Tam, gdzie dbają o byłych piłkarzy

Fot. Trafnie.eu

Powrócę jeszcze do czwartkowego wieczoru i wystawy zdjęć Maćka Szczęsnego. Ale nie o nim będzie mowa, tylko o jednym z gości spotkanych na wernisażu.

Z Jackiem Cyzio nie widziałem się chyba z dziesięć lat. W tym czasie rozmawialiśmy tylko kilka razy telefonicznie. Jacek był kiedyś piłkarzem, między innymi Pogoni Szczecin, Legii Warszawa czy tureckiego Trabzonsporu. Na długo pozostało mi w pamięci nasze spotkanie w Turcji w 2005 roku, o którym już kiedyś wspominałem:

„Byłem tam w 2005 roku akurat w okresie, gdy w Trabzonsporze występował Mirosław Szymkowiak. I akurat przyleciał tam wtedy Jacek Cyzio, który wcześniej (w latach 1991-93) też grał w miejscowej drużynie. Wybrał się na wycieczkę razem z synem Danielem, pseudonim „Edek”, dziś zawodnikiem Halniaka Maków Podhalański.

Spacer z trzema polskimi piłkarzami jedną z głównych uliczek w centrum miasta pamiętam doskonale, bo tego się nie da zapomnieć. Przez chwilę miałem wrażenie, że właśnie zaczyna się rewolucja. Gdy pierwszy kibic poznał Szymkowiaka, ulica natychmiast zafalowała, zaczęły się wrzaski, śpiewy, jedno wielkie szaleństwo. Każdy chciał go przynajmniej dotknąć, poklepać, wyrazić swoją sympatię. Podobną zresztą okazywali też Cyzio. Po kilku sekundach było już wokół nas kilkadziesiąt osób…

Udało się otrzymać azyl w sklepie jubilerskim, który był celem tej wyprawy.
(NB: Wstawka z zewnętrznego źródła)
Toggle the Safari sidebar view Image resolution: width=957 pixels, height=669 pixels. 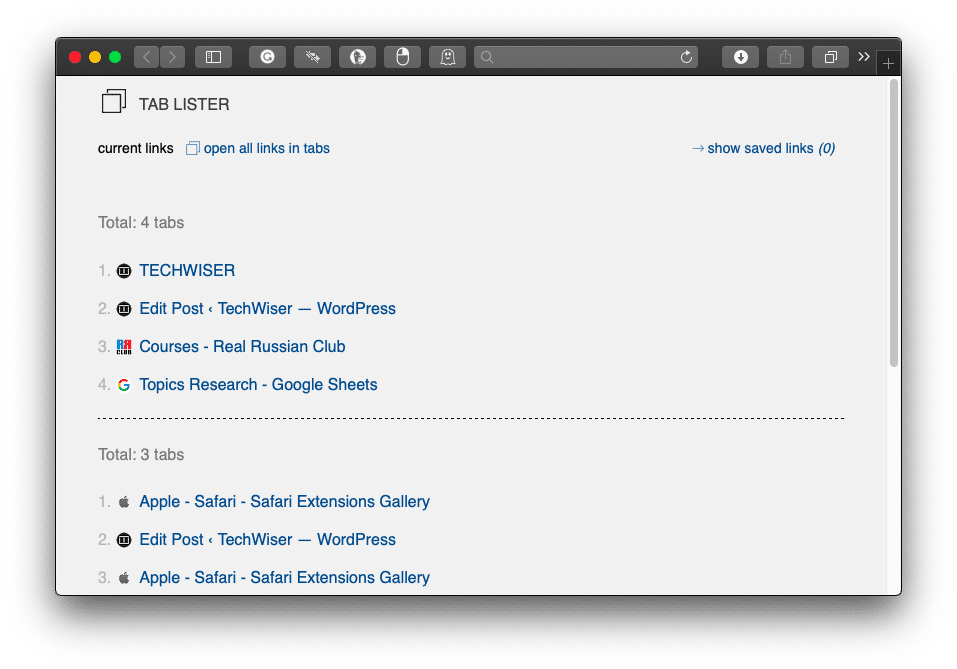[213, 57]
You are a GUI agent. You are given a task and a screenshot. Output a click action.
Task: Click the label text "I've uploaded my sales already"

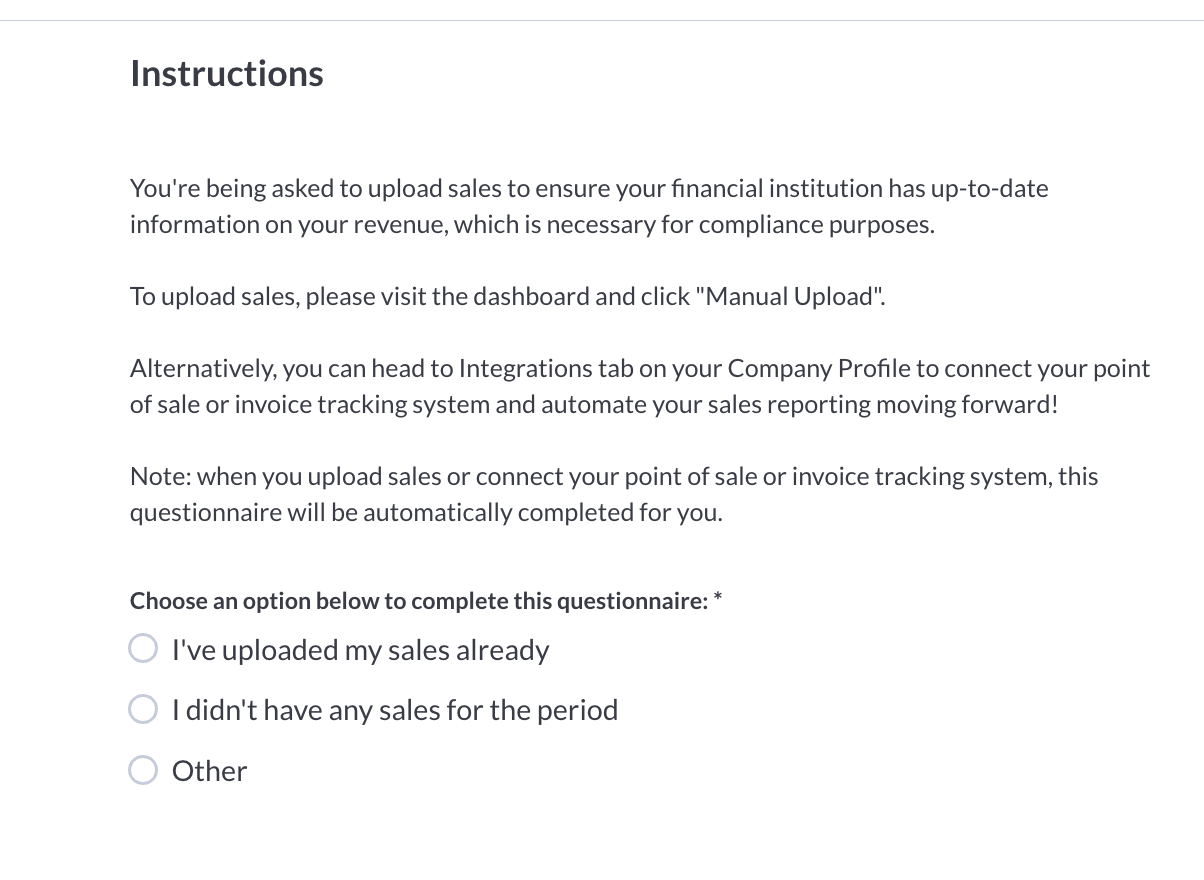point(361,649)
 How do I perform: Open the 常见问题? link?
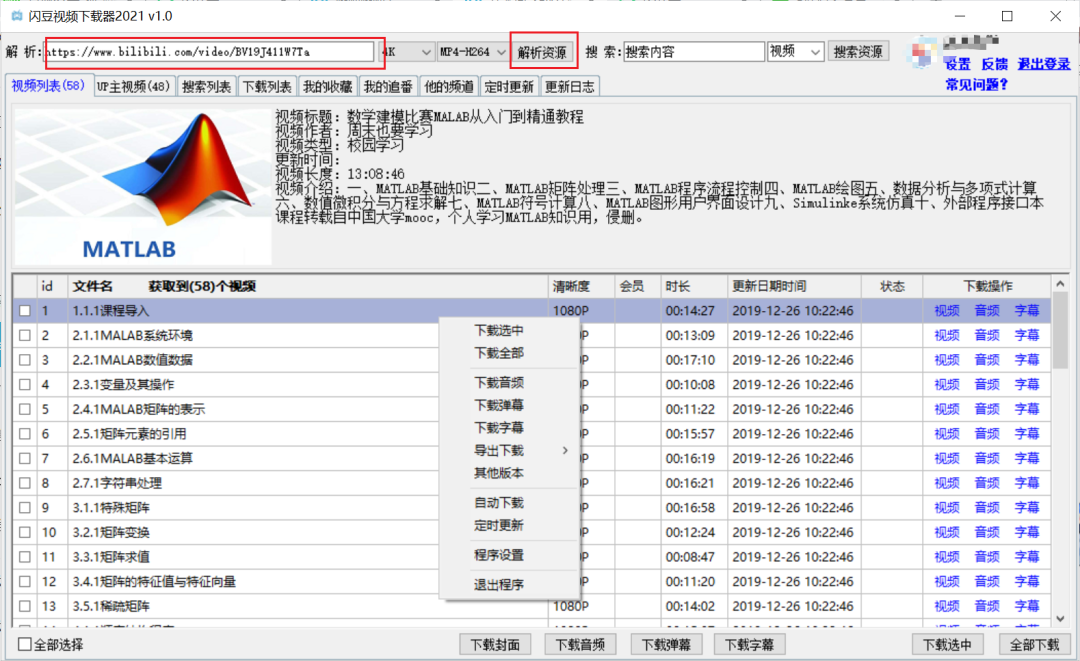[976, 84]
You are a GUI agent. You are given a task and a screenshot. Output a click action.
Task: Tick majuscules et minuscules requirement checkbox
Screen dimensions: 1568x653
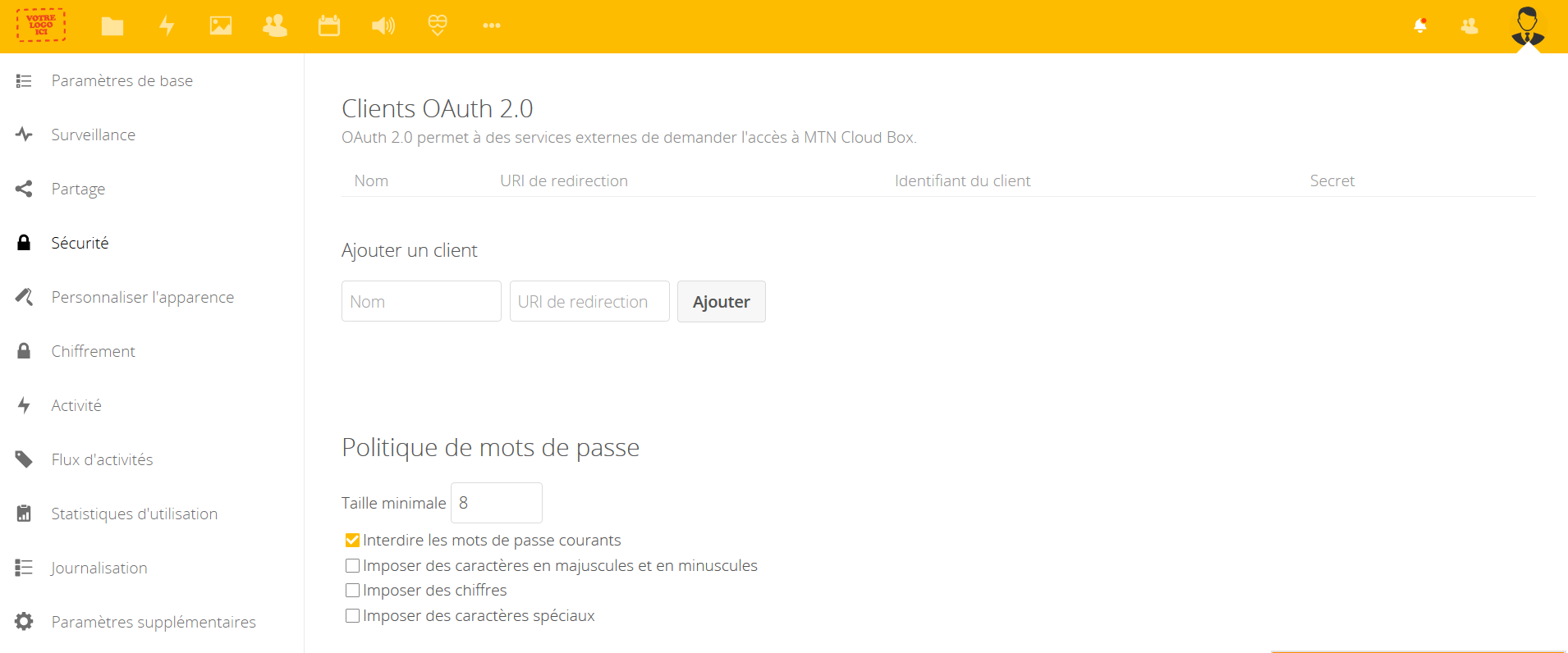(353, 566)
Tam oczywiście najpierw obowiązkowa szklaneczka tureckiej herbaty i dyskusje z właścicielem o piłce, zanim doszło do zakupów”.

Później było jeszcze spotkanie w Polsce na jednym z meczów Pelikana Łowicz, którego wtedy Cyzio prowadził. Tak dziś wspomina ten okres:

„Pracowałem jako trener w niższych ligach. To specyficzna praca. W środku tygodnia na trening drużyny z czwartej ligi potrafiło przyjść pięciu zawodników, a w niedzielę na mecz ludzie, których nie znałem. Człowiek się stara, robi co może, by wszystko jakoś poskładać, a po miesiącu mogą go wyrzucić. Doszedłem do wniosku, że to nie ma sensu. Teraz mam własną akademię piłkarską. Pracuję w niej z cztero-, pięcio i sześcioletnimi dziećmi. Wbrew pozorom zajęcia z nimi to wielka odpowiedzialność. Ale dają mi ogromną satysfakcję”.
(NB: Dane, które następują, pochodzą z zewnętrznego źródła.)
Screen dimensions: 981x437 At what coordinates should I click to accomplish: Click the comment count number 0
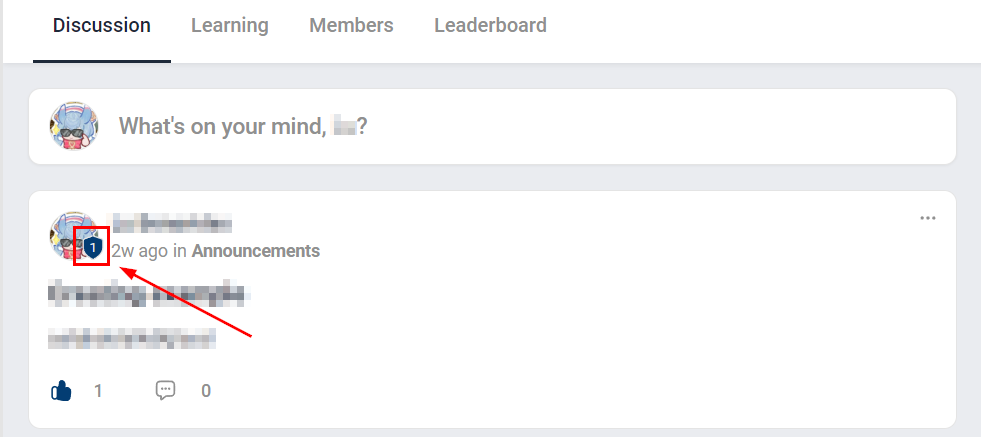pyautogui.click(x=206, y=391)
Urozmaiceniem w pracy z maluchami są częste zaproszenia z Trabzonu:

„Przed dwoma laty zadzwonił telefon. Zorientowałem się, że dzwoni ktoś z Turcji. Ponieważ od dawna nie miałem okazji rozmawiać po turecku, nie chciałem się męczyć, dlatego nie odebrałem. Gdy zadzwonił po raz trzeci, żona powiedziała, że wypadało by jednak odebrać. Posłuchałem… Okazało się, że dzwonił przedstawiciel Trabzonsporu. Zapytał, czy nie przyleciałbym na uroczyste otwarcie nowego stadionu. Byłem zaskoczony propozycją, chętnie się zgodziłem. Następnego dnia przysłali mi bilet.
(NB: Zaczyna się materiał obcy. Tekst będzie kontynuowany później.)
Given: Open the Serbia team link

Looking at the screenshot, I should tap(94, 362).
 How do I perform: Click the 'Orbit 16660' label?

Na lotnisku w Trabzonie witała mnie specjalna delegacja, czułem się jak prawdziwa gwiazda. Okazało się, że na otwarcie stadionu zaproszono oprócz mnie jeszcze byłego znanego bramkarza Jean-Marie Pfaffa, który grał w tym klubie sezon wcześniej niż ja, dlatego nie zdążyliśmy się poznać. Gdy zaczęliśmy rozmawiać, przegadaliśmy całą noc!”

Ostatecznie uroczyste otwarcie stadionu odwołano z powodu zamachu w innym mieście i żałoby ogłoszonej w całym kraju. Ale Cyzio w 2016 roku jeszcze dwa razy był w Trabzonie:

„Najpierw lokalna gazeta zaprosiła mnie na turniej oldbojów. Niesamowite przeżycia. Przez kilka dni codziennie byliśmy goszczeni przez inną restaurację. Gdy w centrum miasta szliśmy na spotkanie, za nami maszerował tłum kibiców. Po dwóch tygodniach znów byłem w Trabzonie, zaproszony ponownie na uroczyste otwarcie stadionu, które tym razem odbyło się już bez przeszkód”.

Nowy stadion nosi imię zasłużonego dla Trabzonsporu trenera Şenola Güneşa. Został wzniesiony za miastem na terenie wydartym morzu, bo ciasna zabudowa centrum na to nie pozwalała. Prezentuje się okazale i bardzo przypomina obiekt… Legii. Cyzio potwierdza, że nie przez przypadek:

„Przedstawiciele Trabzonsporu przyjeżdżali do Warszawy, by oglądać stadion Legii. Przy budowie swojego wzorowali się na nim”.

Zauważa jedną istotną różnicę pomiędzy Legią i Trabzonsporem:

„Gdy Legia niedawno obchodziła stulecie, nie załapałem się nawet na kawałek okolicznościowego tortu. Nikt o mnie nie pamiętał, choć grałem przecież w drużynie, która odniosła jeden z największych sukcesów w historii klubu. W sezonie 1990/91 awansowaliśmy do półfinału Pucharu Zdobywców Pucharów, w którym wyeliminował nas późniejszy triumfator rozgrywek Manchester United”.
Na najbliższy mecz Legii się nie wybiera. Wybiera się za to kolejny raz do Turcji:

„Zadzwonili z Trabzonu i znów zaprosili mnie na turniej oldbojów. Tam potrafią dbać o byłych piłkarzy”!